Agency contracts must be in writing, and must, in addition to the specific provisions agreed upon by the parties, contain the following topics:

  • general conditions of representation
  • indication and features of products
  • duration of the contract
  • indication of the area, or areas where the representation is to be performed
  • permission for the represented company to perform direct sales in the indicated area or areas granting of (total or partial) exclusivity in the sales area
  • commissions due to the Commercial representative and payment schedules, conditioned (or not) to effective receipt of the purchaser’s payments
  • exclusivity (or not) of the represented company’s products
  • compensation for the Commercial Representative in the event of unjustified termination of contract

Exclusivity

You have the freedom to establish an (non)-exclusivity clause. In the absence of such a clause, dual exclusivity shall be presumed, which means  that you cannot designate, simultaneously, more than one representative or distributor, in the same territory and with the same duty, nor may the latter undertake business of the same type on behalf of other proposing parties.

Liability

It is very important to emphasize that no employment relationship should exist between the contracting parties. The scope of Brazilian Labor Law is such that you, as a represented company,might be liable for labor claims from former agents,  except if the representative is a company. Such claims may be based, among other allegations, on legal presumption of an employment relationship, which requires the concomitance of personalty, salary dependence, habitualness, and subordination.

TIP: To avoid such claims and its liabilities, it is of crucial importance that you include the following restrictions in all Commercial Representation Contacts:

  1. the Commercial Representative must always be established as a company formed by at least two partners
  2. avoid issuing orders directly to staff of your agent. Any orders must be limited to performance of obligations of the representative

Distribution agreements

The Distribution Agreements in Brazil have been divided in two similar but not same categories:  commercial distribution agreements and ordinary distribution agreements.

Ordinary Distribution Contracts are governed by general provisions of the New Civil Code. Thus, contracting parties may define their relationship almost exclusively by contract, provided they comply with the general provisions and obligations of the Civil Code. On the other hand, if the relationship between the parties should involve intermediation by the Distributor and not an obligation to buy products for resale, regardless of the denomination for the contract, it will be deemed a Commercial Representation (or Agency) contract.

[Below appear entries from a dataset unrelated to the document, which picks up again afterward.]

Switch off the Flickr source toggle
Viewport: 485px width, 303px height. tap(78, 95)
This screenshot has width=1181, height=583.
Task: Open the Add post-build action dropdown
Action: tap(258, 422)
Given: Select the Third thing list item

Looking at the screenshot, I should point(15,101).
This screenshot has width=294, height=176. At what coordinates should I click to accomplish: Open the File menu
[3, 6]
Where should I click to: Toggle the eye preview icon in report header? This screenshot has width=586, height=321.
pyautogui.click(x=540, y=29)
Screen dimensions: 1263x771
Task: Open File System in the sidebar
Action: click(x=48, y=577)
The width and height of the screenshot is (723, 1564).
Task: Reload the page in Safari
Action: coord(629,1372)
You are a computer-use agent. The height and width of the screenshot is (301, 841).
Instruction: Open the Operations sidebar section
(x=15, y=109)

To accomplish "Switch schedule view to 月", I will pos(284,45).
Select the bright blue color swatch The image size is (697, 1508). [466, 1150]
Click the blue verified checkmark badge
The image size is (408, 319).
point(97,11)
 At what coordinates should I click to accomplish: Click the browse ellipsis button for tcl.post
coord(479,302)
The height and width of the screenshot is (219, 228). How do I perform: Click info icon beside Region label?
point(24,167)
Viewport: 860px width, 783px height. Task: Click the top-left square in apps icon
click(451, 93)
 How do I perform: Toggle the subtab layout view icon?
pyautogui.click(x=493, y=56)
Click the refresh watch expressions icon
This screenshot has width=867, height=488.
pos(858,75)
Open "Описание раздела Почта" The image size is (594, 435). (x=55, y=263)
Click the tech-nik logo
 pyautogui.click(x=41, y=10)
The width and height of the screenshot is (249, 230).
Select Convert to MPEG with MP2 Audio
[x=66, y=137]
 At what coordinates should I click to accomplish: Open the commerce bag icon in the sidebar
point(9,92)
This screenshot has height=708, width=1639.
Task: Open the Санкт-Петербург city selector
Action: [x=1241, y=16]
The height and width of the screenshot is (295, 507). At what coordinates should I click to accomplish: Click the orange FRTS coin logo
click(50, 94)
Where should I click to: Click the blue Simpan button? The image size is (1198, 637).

Nevertheless, it should be stressed that, if the parties’ distribution relationship concerns products considered automotive vehicles and their spare parts under Law 6.729, parties may need to adhere to a different distribution agreement, the Commercial Distribution Contract. More information about this type of contract can be found in the Legal Guide for Foreign Investors.

Termination of contracts

Generally, contracts may be terminated for five different reasons:

  1. due to a previously existent defect that renders it void or subject to cancellation
  2. by its performance, with the fulfillment of all the contractual obligations
  3. due to negligent non-performance, in which event it is unilaterally or mutually terminated
  4. by voluntary non-negligent, non-performance, in which event it is unilaterally or mutually terminated
  5. pursuant to involuntary, non-negligent non-performance, in which event the contract is lawfully terminated (as occurs, such as, in force majeure cases).

One of the most controversial issues on the several forms of termination concerns the unilateral termination without cause of the contract. In the other forms the contract is terminated for a certain reason, either by its performance, non-performance, expiration or by the parties’ intention. The unilateral termination without cause has more complex characteristics since the contractual relationship is terminated at one of the contracting parties will. Thus, special considerations should be devoted to it.